Pemberlakuan kewajiban Verified Gross Mass (VGM) di pelabuhan Indonesia dinilai pelayaran sangat bagus dan penting karena hal itu menyangkut keselamatan barang, orang, dan kapal sendiri.
Pengamat pelayaran sekaligus adviser INSA Capt. Suyono mengungkapkan karena pemberlakuannya mulai 1 Juli 2016, pihak pelabuhan mesti menyiapkan sarana prasarananya. “Sebab kalau container yang akan di ekspor tidak di VGM tidak akan dapat dimuat ke kapal. Makanya pelabuhan perlu menyiapkan timbangannya,” kata Suyono kepada Ocean Week, Jumat (10/6), di Jakarta.
Dia sangat mengapresiasi kebijakan ini, karena di seluruh dunia juga diberlakukan kebijakan seperti ini. Cuma Suyono menyayangkan keterlambatan pemberlakuan SOLAS ini di Indonesia.
Seperti diberitakan Ocean Week sebelumnya bahwa Mayoritas pelabuhan di Indonesia yang berkegiatan ekspor impor akan memberlakukan ketentuan International Maritime Organization (IMO) yang telah mengamandemen Safety of Life at Sea (SOLAS) Convention (Chapter VI, part A, regulation 2) tentang Verified Gross Mass (VGM).
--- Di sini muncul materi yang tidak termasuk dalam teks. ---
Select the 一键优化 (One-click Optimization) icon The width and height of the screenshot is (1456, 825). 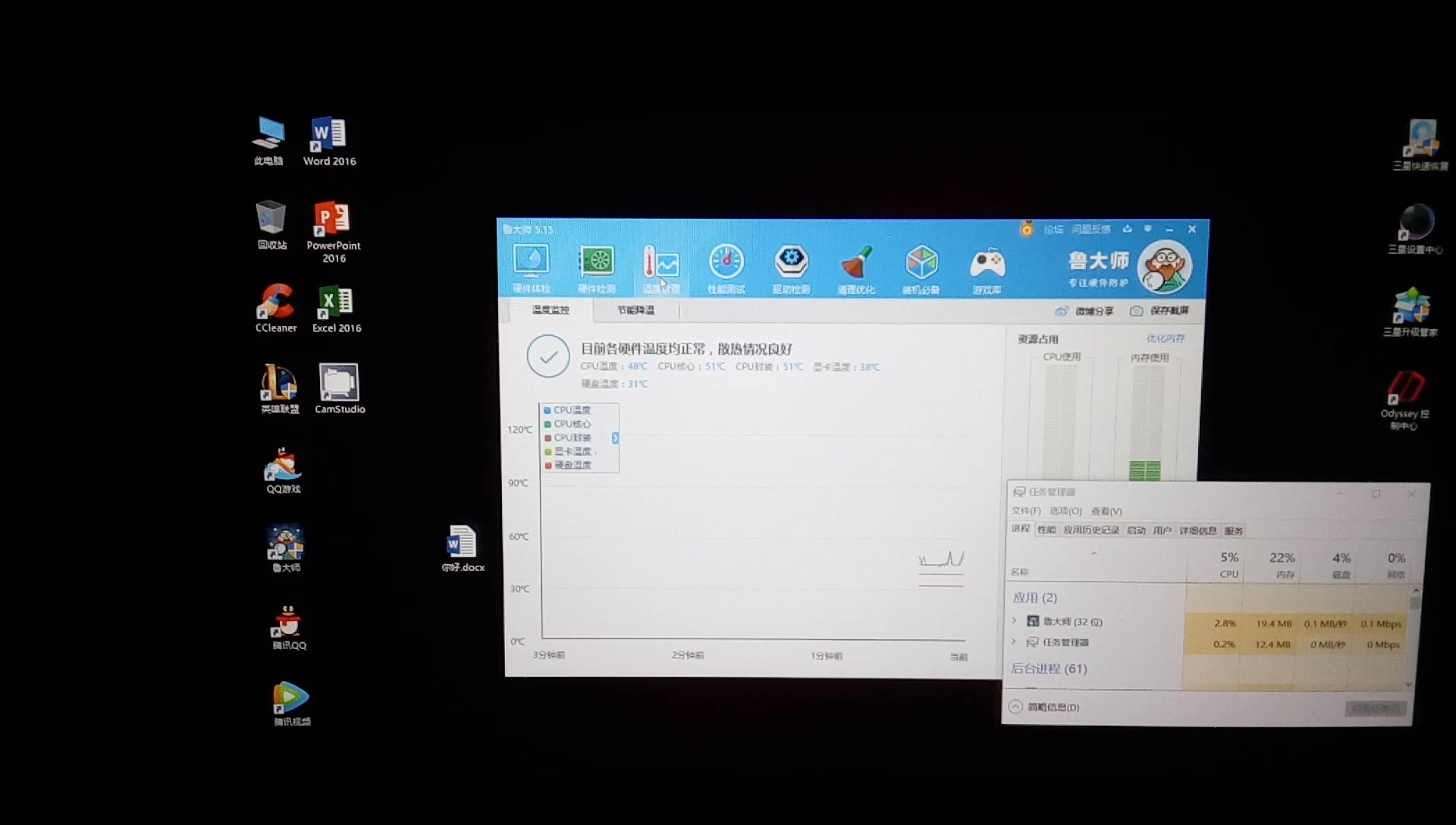click(855, 270)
Kewajiban VGM atau verifikasi berat kotor kontainer ekspor ini diberlakukan mulai 1 Juli 2016.
Pelabuhan Tanjung Priok, Pelabuhan Tanjung Perak, Pelabuhan Belawan, Pelabuhan Makassar, Pelabuhan Panjang, Pelabuhan Tanjung Emas dipastikan memberlakukan VGM.
Kepala Kantor Kesyahbandaran Pelabuhan Tanjung Priok Sahattua P Simatupang mengatakan aturan tersebut sesuai Amendemen Safety of Life at Sea (SOLAS) Tahun 1972 Bab IV Pasal 2 tentang Keselamatan kapal dan berat kotor peti kemas yang diangkut, maka peti kemas khusus ekspor akan diberlakukan dulu sedangkan peti kemas antarpulau akan diterapkan menyusul.
Untuk menjaga keselamatan kapal, Direktorat Jenderal Pehubungan Laut Kemenhub mulai 1 Juli 2016 akan memberlakukan regulasi yang didasarkan pada surat edaran International Maritime Organization (IMO) 3624 atau VGM SOLAS 74, dimana kontainer yang belum memiliki kode VGM atau ditimbang, dilarang dimuat dalam kapal.
Dengan terbitnya edaran soal VGM SOLAS 74, para pemilik barang yang memalsukan berat kontainer atau tidak akurasinya berat barang, pemilik barang akan dikenakan denda.
Ketentuan tentang VGM tersebut lahir dari berbagai insiden menyangkut kapal, muatannya, kru kapal serta pekerja di pelabuhan. Banyak kasus kontainer jatuh ke laut, kontainer berantakan di dalam kapal, bahkan kapal terbalik. Peristiwa tersebut muncul akibat tidak akuratnya berat kotor kontainer sehingga penempatannya (stowage plan) di kapal menjadi tidak tepat dan kapal tidak stabil. Pelabuhan di seluruh dunia juga memberlakukan ketentuan ini.
Pelindo III (Persero) akan menetapkan verifikasi berat kotor container ekspor atau verified Gross Mass (VGM) mulai 1 Juli 2016 mendatang. Hal ini menindaklanjuti Safety of Life at Sea (SOLAS) Convention (Chapter VI, part A, regulation 2) tentang VGM yang diamandemen International Maritime Organization (IMO).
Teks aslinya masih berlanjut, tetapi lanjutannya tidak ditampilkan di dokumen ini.